Optimizing Agent Workflows for Modern LLMs
Writing effective agent skills requires deep knowledge of prompt engineering. With the release of advanced reasoning models like Claude 3.5 Sonnet, ChatGPT o1, and DeepSeek-V3, prompt templates must focus on structured thinking. Developers are encouraged to use XML tags (e.g., <thought>, <context>, and <rules>) to isolate execution boundaries. Standardized prompts prevent agents from suffering from context drift, ensuring that long-running tasks remain aligned with the initial system parameters.
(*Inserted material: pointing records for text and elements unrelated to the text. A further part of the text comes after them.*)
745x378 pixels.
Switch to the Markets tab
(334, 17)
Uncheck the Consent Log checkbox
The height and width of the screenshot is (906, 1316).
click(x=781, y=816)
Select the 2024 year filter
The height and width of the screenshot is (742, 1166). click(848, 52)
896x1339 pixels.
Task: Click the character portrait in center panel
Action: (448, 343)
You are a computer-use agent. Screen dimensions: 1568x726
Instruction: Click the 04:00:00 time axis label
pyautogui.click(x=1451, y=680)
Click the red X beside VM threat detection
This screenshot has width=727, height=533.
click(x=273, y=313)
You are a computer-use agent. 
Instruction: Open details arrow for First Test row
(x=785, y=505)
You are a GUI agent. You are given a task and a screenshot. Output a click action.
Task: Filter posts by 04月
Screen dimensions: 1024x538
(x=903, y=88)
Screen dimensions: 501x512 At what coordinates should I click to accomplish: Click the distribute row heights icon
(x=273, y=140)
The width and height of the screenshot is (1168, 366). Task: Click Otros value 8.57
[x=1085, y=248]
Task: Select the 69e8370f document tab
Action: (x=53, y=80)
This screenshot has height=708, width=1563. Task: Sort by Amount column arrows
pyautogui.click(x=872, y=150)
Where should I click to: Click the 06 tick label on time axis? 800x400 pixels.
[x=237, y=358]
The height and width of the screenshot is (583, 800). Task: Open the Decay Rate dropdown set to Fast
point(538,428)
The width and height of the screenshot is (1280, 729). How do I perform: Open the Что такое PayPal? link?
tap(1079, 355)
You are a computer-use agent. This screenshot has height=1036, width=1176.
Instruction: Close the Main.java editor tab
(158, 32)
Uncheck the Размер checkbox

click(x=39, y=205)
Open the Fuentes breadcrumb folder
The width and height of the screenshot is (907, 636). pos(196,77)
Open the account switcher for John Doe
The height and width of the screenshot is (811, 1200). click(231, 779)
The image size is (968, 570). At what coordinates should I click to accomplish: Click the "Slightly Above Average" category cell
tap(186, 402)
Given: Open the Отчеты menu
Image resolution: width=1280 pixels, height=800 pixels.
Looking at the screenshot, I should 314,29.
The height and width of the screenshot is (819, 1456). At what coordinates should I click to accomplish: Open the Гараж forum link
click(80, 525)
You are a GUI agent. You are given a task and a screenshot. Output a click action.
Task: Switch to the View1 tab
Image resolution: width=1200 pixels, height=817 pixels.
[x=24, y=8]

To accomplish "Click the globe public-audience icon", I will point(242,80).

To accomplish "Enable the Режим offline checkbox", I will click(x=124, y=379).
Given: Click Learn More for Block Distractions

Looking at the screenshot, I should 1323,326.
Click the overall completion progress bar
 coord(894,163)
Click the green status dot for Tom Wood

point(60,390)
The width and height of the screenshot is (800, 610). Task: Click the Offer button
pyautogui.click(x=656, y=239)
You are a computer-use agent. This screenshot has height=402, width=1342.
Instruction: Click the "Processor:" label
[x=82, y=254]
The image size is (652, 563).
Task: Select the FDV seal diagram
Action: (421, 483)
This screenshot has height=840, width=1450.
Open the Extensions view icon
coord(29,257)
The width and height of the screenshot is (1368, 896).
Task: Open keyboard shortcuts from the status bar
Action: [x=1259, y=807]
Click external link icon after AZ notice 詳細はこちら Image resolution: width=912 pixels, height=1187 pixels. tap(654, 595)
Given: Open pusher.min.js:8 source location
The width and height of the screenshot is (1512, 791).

Exploring by SOC Occupations and Creator Profiles
What makes SkillMD unique is its taxonomy. Instead of simple text search, we parse and organize files according to the Standard Occupational Classification (SOC) system. This means you can discover skills written for Computer and Mathematical roles, Business and Financial operations, Legal, Design, and and Educational Instruction fields. By tracking creator profiles, developers can study how different teams organize their custom instructions, compare version updates, and fork public configs for specialized enterprise use cases.
SkillMD operates as a high-performance index running on a fast Go backend and a highly responsive Astro SSR frontend. All search queries execute in milliseconds, featuring smart debouncing to prevent multiple API requests while keeping user data secure. Join our community of developers to standardize your AI agent instructions and optimize your LLM prompting workflows today.
Frequently Asked Questions
A practical guide to agent skills: what they are, how to inspect them, and how SkillMD helps you explore the ecosystem.